St George's Church (; ) is an Anglican church in Barcelona, Spain. It is part of the Diocese in Europe of the Church of England.

The church conducts English-language services of Christian worship in Barcelona. It is  located in the Sant Gervasi – la Bonanova district, and the nearest Barcelona Metro station is Avinguda Tibidabo.

History

During the mid-19th century, Church of England worship was held in the official residence of the British Consul in Barcelona.
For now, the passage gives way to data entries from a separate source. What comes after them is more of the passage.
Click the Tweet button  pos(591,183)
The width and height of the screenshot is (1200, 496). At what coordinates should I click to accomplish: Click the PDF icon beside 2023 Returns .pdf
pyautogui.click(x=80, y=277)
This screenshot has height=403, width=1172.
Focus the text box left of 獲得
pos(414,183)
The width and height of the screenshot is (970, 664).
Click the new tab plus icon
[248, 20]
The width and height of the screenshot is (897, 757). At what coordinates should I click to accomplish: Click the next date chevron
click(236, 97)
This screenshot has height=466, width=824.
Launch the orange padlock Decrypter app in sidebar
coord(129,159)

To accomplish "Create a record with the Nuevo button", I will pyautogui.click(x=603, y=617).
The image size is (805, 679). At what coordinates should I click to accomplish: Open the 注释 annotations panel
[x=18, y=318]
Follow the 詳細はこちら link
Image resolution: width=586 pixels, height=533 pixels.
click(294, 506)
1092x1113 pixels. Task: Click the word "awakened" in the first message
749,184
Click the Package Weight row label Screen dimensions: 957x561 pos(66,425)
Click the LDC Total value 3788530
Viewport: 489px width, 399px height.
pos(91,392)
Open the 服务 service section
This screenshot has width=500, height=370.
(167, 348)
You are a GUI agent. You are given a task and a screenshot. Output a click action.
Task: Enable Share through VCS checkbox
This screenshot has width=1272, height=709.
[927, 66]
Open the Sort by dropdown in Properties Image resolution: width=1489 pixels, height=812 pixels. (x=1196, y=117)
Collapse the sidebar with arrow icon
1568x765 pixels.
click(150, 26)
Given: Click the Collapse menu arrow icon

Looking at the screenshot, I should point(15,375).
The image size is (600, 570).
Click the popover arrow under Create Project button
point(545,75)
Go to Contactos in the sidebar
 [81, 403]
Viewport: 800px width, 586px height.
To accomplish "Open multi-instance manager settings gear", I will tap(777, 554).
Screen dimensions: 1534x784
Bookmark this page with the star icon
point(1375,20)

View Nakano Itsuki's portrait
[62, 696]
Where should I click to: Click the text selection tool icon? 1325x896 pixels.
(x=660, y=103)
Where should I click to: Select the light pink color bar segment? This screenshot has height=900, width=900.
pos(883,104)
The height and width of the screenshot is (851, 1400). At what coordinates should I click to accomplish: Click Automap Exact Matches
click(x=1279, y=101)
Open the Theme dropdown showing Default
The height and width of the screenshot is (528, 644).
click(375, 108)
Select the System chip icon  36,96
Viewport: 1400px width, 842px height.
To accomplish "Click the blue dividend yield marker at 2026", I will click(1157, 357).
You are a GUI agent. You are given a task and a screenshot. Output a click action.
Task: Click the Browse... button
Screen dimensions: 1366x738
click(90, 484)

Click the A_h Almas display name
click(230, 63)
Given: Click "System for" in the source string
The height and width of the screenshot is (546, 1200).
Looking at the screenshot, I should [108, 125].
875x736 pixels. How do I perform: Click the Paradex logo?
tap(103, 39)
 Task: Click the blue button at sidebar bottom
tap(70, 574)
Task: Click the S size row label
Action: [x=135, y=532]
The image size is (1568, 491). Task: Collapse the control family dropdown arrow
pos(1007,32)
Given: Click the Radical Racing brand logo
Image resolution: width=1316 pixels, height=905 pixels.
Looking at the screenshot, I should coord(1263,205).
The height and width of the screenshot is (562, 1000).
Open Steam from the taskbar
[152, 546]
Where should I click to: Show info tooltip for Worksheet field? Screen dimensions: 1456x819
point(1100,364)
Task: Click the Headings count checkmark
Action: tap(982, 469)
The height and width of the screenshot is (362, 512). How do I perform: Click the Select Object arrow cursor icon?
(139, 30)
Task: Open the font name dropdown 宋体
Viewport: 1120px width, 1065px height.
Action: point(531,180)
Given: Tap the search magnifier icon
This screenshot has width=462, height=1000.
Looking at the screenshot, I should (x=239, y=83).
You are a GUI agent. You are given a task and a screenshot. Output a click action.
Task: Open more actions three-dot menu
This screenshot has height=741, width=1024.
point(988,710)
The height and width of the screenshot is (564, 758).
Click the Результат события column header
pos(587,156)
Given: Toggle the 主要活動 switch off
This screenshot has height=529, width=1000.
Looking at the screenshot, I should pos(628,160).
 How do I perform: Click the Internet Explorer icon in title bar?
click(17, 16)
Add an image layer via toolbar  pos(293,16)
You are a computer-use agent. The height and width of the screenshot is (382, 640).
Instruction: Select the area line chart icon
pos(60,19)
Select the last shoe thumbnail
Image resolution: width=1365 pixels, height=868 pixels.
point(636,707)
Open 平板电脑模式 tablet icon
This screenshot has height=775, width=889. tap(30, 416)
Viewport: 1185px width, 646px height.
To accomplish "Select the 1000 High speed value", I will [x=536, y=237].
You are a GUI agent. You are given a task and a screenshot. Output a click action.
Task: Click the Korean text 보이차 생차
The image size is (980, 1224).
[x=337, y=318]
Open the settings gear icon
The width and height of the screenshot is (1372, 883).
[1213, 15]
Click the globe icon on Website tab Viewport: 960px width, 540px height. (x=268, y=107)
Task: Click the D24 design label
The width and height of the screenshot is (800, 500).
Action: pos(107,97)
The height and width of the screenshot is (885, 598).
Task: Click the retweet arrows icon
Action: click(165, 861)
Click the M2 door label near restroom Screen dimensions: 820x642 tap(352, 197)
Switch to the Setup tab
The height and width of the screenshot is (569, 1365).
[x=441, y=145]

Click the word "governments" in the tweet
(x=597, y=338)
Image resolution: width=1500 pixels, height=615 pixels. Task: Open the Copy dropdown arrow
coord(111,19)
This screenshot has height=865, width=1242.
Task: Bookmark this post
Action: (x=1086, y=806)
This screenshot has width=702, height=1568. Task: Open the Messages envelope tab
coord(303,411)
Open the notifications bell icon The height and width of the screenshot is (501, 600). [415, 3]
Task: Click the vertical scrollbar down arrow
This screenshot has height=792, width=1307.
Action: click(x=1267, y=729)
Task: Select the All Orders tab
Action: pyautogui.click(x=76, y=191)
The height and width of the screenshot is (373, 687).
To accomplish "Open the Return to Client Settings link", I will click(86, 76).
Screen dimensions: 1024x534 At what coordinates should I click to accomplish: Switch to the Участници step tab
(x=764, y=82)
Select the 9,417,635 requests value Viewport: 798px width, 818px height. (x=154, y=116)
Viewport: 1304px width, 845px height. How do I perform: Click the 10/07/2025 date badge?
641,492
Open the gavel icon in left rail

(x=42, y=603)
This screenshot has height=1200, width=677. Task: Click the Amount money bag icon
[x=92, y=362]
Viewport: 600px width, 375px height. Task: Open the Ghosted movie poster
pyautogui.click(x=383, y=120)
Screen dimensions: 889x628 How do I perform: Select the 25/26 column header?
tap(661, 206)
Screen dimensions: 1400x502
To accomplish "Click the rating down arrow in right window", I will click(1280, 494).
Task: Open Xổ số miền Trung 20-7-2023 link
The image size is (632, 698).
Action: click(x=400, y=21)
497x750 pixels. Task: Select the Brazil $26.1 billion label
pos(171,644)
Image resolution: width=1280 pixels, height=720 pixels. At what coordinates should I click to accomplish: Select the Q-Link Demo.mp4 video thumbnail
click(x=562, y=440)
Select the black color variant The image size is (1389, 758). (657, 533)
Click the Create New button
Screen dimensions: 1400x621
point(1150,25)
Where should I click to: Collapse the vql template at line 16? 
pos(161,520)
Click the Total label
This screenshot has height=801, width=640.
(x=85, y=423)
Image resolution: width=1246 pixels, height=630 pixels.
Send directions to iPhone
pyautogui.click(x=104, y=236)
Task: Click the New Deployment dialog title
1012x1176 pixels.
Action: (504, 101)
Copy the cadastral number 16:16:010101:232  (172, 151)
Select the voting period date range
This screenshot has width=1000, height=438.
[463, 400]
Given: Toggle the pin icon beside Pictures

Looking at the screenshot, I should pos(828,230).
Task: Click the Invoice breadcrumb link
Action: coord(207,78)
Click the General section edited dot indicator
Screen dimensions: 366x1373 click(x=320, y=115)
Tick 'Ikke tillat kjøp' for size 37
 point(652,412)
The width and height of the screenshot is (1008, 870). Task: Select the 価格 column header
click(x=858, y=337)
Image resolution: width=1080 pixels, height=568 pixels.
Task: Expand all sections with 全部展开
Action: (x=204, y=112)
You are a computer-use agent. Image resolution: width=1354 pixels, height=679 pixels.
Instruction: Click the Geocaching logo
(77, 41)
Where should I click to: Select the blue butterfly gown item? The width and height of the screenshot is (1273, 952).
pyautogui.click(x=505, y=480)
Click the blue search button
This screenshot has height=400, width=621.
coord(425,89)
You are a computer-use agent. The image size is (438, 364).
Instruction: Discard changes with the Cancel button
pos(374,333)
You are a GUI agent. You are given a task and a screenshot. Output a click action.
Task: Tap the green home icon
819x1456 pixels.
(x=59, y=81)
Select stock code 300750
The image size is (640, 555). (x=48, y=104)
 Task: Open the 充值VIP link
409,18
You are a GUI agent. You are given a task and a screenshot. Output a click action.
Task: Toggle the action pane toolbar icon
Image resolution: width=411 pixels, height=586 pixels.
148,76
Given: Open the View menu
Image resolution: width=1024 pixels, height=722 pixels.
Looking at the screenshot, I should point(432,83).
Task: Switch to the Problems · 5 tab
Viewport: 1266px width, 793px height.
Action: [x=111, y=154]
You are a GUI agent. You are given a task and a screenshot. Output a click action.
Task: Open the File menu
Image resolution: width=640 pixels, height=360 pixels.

With the support of the Colonial & Continental Church Society (C&CCS), the Consul-General and the British community in Barcelona raised funds to erect a church at Rosellon 250 (Carrer de Rosseló), close to the junction of Passeig de Gracia and Avinguda Diagonal. The new church was built in 1904-05 and was consecrated in May 1905.

Between 1936 and 1945, St George's was temporarily closed during the Spanish Civil War and World War II.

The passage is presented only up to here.